Data entries:
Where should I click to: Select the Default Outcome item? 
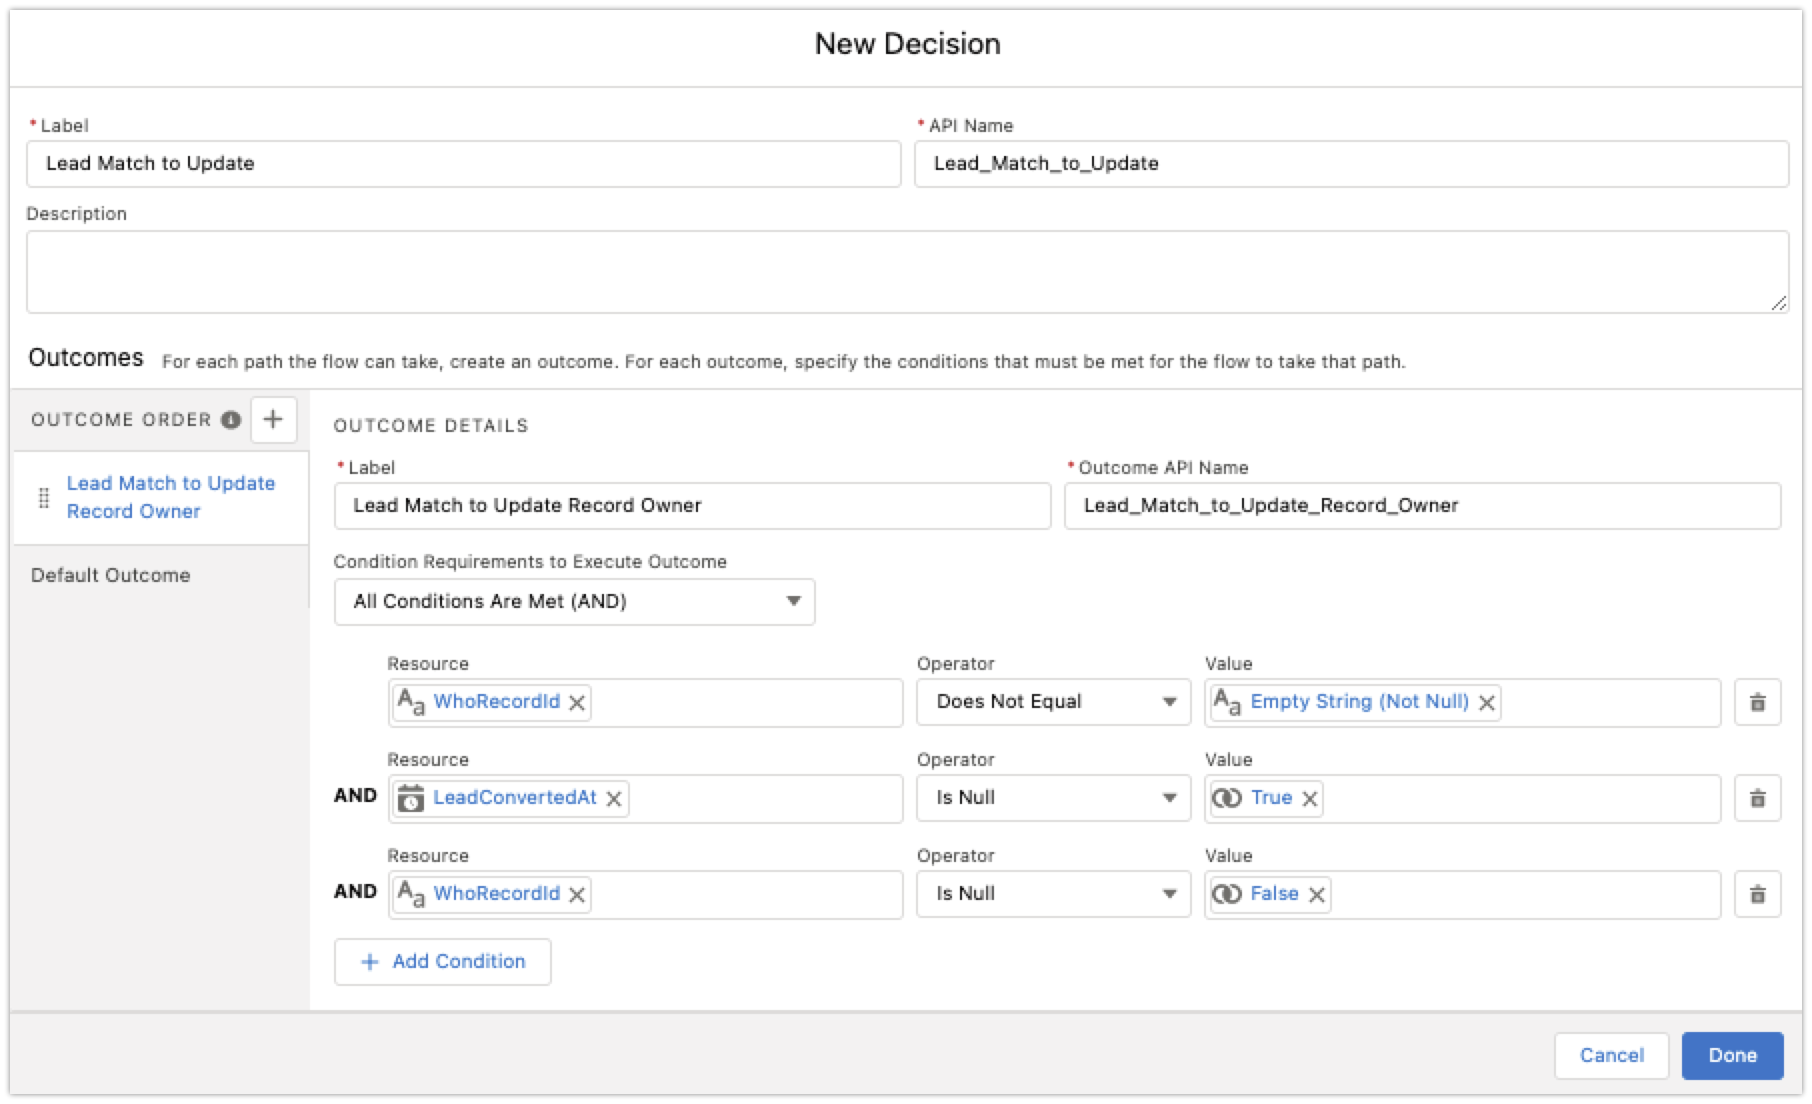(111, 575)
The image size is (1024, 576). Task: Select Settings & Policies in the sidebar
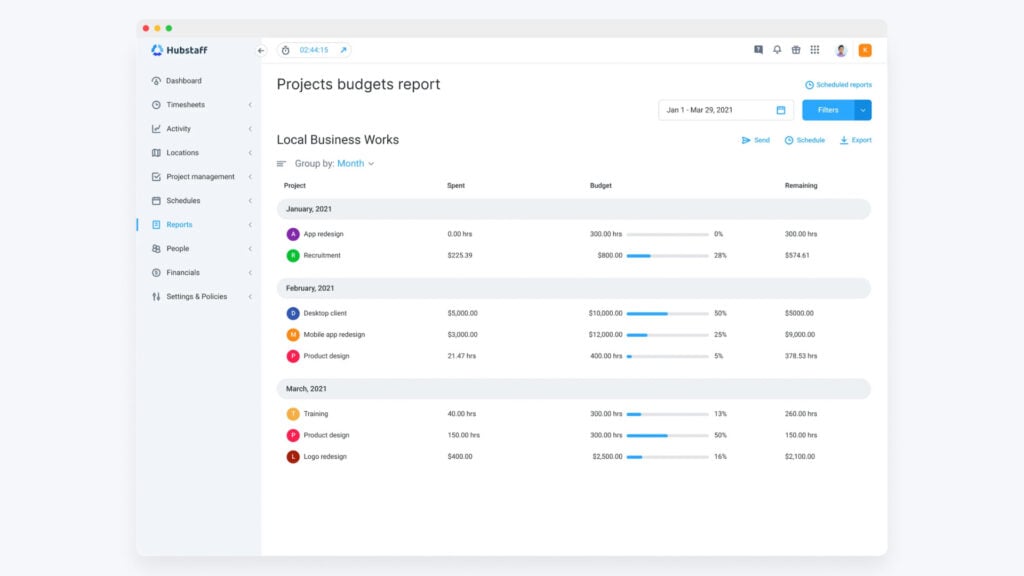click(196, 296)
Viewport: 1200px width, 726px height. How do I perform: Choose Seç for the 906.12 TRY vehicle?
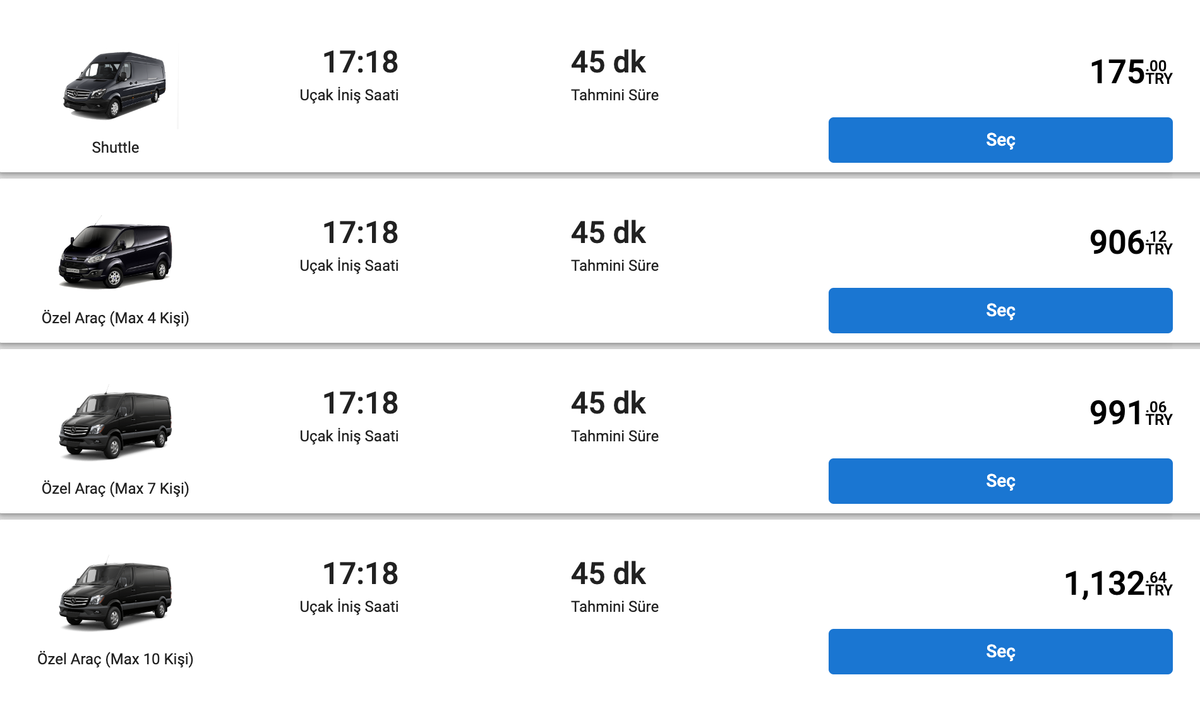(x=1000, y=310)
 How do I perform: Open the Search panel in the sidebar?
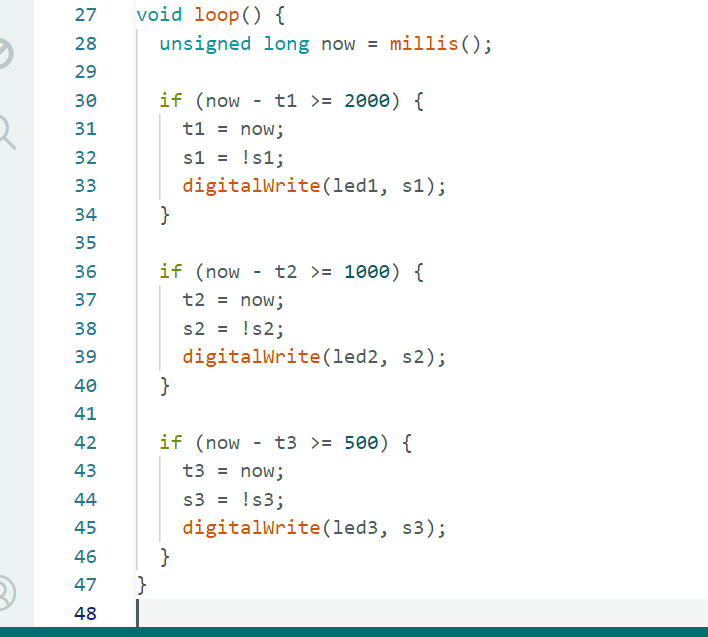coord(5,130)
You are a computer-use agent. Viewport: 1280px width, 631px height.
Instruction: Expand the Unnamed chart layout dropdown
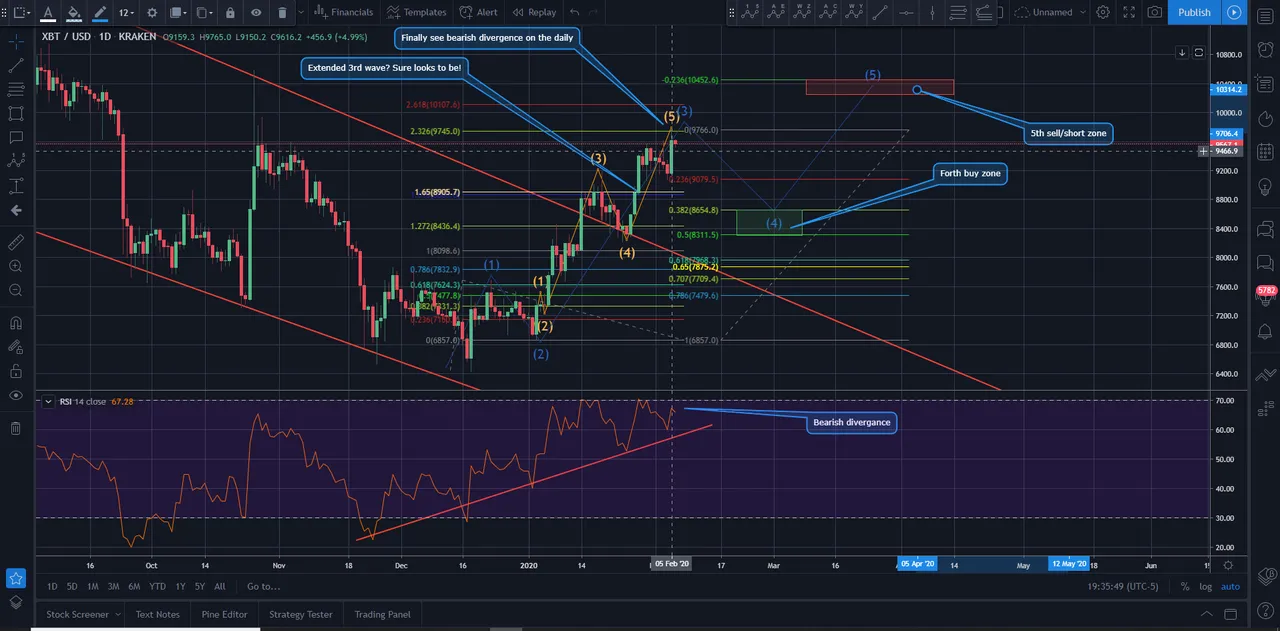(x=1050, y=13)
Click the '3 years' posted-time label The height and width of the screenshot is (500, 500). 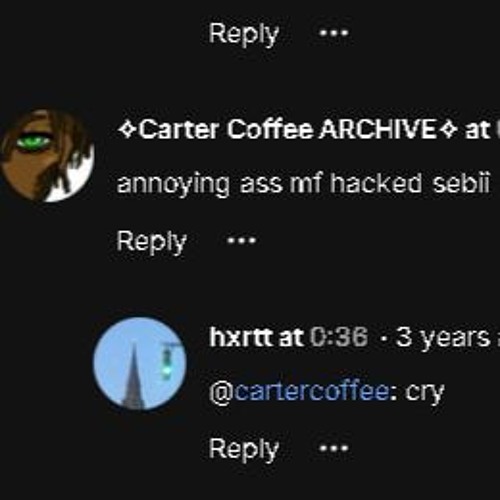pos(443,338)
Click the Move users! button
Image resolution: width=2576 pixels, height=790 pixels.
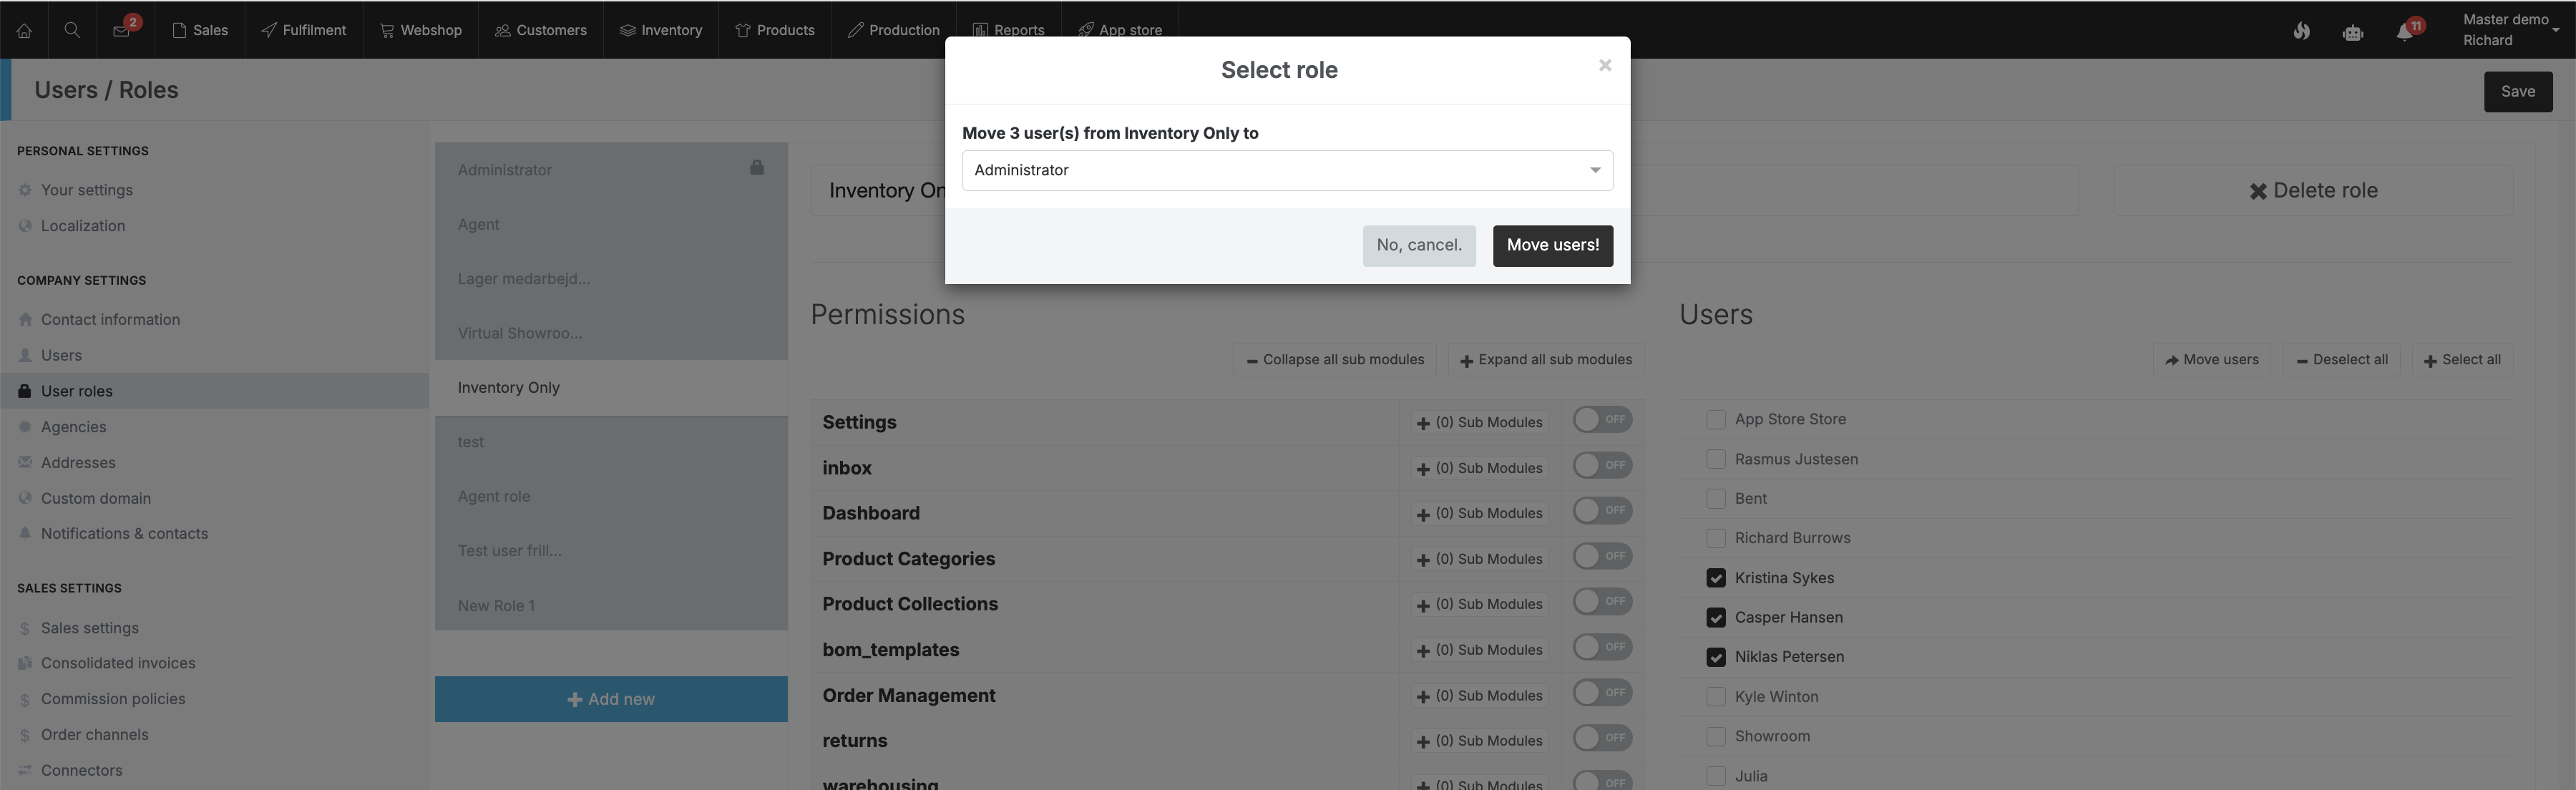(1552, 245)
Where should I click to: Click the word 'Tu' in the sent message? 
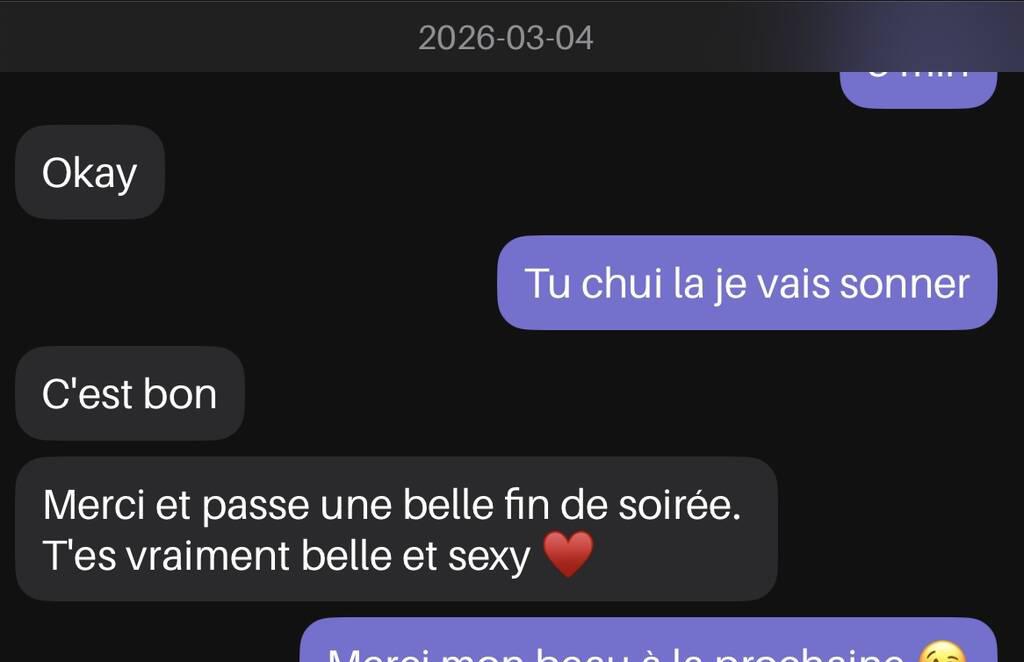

The task -
Update the records from the start through the line containing "(x=1000, y=310)", inclusive, swapping "Select" for "Pick" and leaving everything else as it is. Omit the pictures from your answer.

Output for this task -
Where should I click to: Pick the Default Outcome item? 
(111, 575)
The image size is (1024, 576). Task: Pick Settings & Policies in the sidebar
click(196, 296)
Viewport: 1200px width, 726px height. How do I perform: Choose Seç for the 906.12 TRY vehicle?
(x=1000, y=310)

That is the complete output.